- Fed Chair Jerome Powell has hinted of more stimulus in Jackson Hole.
- Monetary policy seems insufficient to battle a global downturn due to trade.
- The dollar is set to react differently to different currencies.
“The most powerful central banker in the world” – is how we and others characterize Fed Chair Jerome Powell. While that may be true – monetary policy is reaching its limits – especially in the face of a trade war.
In Jackson Hole, the Fed Chair vowed to act as appropriate and characterizing the past weeks’ developments as “eventful,” and providing a long list of well-known issues. Powell also dropped the phrase “mid-cycle adjustment.” Those words implied no imminent rate cut after the recent one and removing them may indicate a rate cut in September.
And that may be as good as it gets.
Powell’ job is unenviable. On the other one hand, the economy and the labor market are doing well, justifying higher rates. The central bank would like to show it is independent of extreme pressures coming from the White House and those coming from Wall Street. On the other hand, inflation is subdued, the global economy is slowing, and the Fed would not like to be seen as standing idle.
The Fed Chair and his colleagues embark on a full and quick cycle of rate cuts and perhaps even a resumption of the bond-buying scheme (QE). However, it may be powerless to stop the damage from the trade wars.
China’s announcement on retaliatory tariffs – including on crude oil – is just the latest blow. A trade deal between the world’s largest economy seems unlikely – at least not now.
On August 1st, President Donald Trump announced tariffs on around $300 billion worth of Chinese goods. On August 13th, he postponed some of these tariffs to December 15th – to protect US customers. China may have seen as a sign of weakness – Trump is wary that hurting consumers will risk his re-election chances. Beijing – playing the long game – may wait for Trump to make way for the next president.
Moreover, Trump’s threat to slap duties on Mexico if America’s southern neighbor does not curb migration flows also hurt confidence. The North American countries had already signed a new trade deal when the threat came and eventually went.
According to Robert Kaplan, president of the Dallas branch of the Federal Reserve, that showed businesses that trade uncertainty is here to stay. If the US is ready to impose new duties after agreeing on a trade deal, companies may find it hard to plan and invest – and that hurts the economy.
And the Fed has limited ammunition to soothe any downturn stemming from trade policy.
If the US heads into a recession, how will the dollar react?
USD reaction vs. top 5 currencies
The answer depends on the currency. Let’s start with the greenback’s wins:
- Australian dollar: China is suffering from the trade war more than the US, and Australia depends on exports to China.
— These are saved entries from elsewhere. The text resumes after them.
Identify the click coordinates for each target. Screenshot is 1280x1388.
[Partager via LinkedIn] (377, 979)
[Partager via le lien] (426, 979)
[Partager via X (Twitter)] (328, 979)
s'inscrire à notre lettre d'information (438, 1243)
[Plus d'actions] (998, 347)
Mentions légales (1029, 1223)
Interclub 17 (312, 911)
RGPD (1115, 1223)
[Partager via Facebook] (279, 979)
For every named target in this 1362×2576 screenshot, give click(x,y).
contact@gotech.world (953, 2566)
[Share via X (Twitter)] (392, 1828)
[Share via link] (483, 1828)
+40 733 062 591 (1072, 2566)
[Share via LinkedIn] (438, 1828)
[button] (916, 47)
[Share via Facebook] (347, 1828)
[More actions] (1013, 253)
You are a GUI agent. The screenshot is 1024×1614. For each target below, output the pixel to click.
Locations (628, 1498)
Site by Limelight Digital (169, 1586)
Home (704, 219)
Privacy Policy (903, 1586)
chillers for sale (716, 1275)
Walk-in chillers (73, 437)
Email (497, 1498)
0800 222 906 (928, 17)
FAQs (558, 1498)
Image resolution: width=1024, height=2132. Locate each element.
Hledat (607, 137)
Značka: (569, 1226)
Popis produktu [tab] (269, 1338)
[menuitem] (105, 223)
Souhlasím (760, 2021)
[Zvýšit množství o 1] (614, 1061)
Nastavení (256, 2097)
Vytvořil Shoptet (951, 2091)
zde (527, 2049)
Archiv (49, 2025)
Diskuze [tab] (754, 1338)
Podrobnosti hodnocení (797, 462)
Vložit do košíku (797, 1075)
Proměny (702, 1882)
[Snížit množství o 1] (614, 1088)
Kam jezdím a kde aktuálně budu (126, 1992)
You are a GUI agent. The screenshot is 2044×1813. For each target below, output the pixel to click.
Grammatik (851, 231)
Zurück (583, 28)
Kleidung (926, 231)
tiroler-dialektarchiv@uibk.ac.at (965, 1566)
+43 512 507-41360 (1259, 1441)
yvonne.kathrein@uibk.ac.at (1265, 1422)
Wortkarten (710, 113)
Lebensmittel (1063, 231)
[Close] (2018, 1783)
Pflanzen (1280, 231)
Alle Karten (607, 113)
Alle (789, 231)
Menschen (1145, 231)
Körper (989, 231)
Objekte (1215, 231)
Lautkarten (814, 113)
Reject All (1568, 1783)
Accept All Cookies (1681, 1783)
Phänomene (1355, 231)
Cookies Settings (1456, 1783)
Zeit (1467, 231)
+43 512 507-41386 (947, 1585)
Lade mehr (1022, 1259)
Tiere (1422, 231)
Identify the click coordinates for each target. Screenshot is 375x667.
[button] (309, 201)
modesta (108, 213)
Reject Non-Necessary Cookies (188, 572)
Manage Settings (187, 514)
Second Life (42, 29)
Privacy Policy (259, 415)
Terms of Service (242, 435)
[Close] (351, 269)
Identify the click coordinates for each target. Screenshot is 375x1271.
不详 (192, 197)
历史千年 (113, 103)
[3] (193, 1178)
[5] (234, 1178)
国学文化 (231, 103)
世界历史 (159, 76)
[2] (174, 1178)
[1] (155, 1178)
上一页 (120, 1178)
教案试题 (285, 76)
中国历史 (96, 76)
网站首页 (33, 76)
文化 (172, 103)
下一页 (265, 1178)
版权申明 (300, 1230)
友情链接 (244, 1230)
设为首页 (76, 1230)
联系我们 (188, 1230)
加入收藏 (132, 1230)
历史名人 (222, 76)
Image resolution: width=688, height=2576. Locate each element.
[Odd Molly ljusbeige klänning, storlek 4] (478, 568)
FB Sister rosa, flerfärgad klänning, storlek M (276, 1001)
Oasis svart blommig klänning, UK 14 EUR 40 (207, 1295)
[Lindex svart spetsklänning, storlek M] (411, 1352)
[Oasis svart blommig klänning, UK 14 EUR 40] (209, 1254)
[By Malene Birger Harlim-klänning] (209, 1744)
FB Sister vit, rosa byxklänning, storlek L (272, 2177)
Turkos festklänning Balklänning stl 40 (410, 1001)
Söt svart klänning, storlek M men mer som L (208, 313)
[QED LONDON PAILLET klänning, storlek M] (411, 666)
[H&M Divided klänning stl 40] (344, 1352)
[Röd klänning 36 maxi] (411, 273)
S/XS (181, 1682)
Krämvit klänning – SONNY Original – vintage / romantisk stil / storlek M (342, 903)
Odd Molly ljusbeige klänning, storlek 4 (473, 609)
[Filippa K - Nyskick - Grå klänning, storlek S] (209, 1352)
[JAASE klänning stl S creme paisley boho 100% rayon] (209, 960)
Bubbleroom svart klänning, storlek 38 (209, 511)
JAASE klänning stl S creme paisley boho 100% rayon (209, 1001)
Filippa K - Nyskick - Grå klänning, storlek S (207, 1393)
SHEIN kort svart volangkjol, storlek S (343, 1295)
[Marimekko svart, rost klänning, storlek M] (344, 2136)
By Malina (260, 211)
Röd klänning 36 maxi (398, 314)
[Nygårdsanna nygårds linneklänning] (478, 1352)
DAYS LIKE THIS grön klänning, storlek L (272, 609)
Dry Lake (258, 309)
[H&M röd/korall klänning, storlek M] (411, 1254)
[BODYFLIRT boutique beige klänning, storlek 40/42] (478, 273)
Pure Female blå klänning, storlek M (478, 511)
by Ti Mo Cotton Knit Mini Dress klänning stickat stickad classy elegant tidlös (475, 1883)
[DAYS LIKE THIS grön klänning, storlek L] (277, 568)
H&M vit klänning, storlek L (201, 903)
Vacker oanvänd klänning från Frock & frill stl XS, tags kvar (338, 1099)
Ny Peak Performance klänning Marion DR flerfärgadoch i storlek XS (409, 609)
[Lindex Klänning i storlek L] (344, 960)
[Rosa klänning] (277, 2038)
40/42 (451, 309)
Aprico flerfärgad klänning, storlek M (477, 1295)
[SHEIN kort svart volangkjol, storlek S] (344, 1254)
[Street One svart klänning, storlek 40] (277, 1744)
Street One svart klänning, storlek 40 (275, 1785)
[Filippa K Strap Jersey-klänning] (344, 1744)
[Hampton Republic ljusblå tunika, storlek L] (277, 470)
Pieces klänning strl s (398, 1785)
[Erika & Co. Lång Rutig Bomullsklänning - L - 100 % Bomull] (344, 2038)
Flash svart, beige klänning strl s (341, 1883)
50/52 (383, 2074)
It is set to be a significant loser.
- British Pound: Sterling is suffering from Brexit, and things may get worse. While GBP/USD had recently risen when the US yields dropped, it remains vulnerable.
- Canadian dollar: While Canada depends on the US and does better than Australia, the fall in oil prices and the loonie’s status as a “risk currency” means it may struggle against the dollar.
- Euro: Germany is on the verge of a recession, but the euro is a funding currency – which means that some funds are repatriated in times of trouble. The current trend of EUR/USD rising when US yields fall may continue – contrary to the pound.
- Japanese yen: The yen is the ultimate safe-haven, sought in times of trouble – even when the headaches are related to Japan. Moreover, there is a clear correlation between returns on US Treasuries and USD/JPY. The yen is set to be a significant winner.
Overall, Powell and the Fed seem unable to stop the downturn, and currencies are set to react.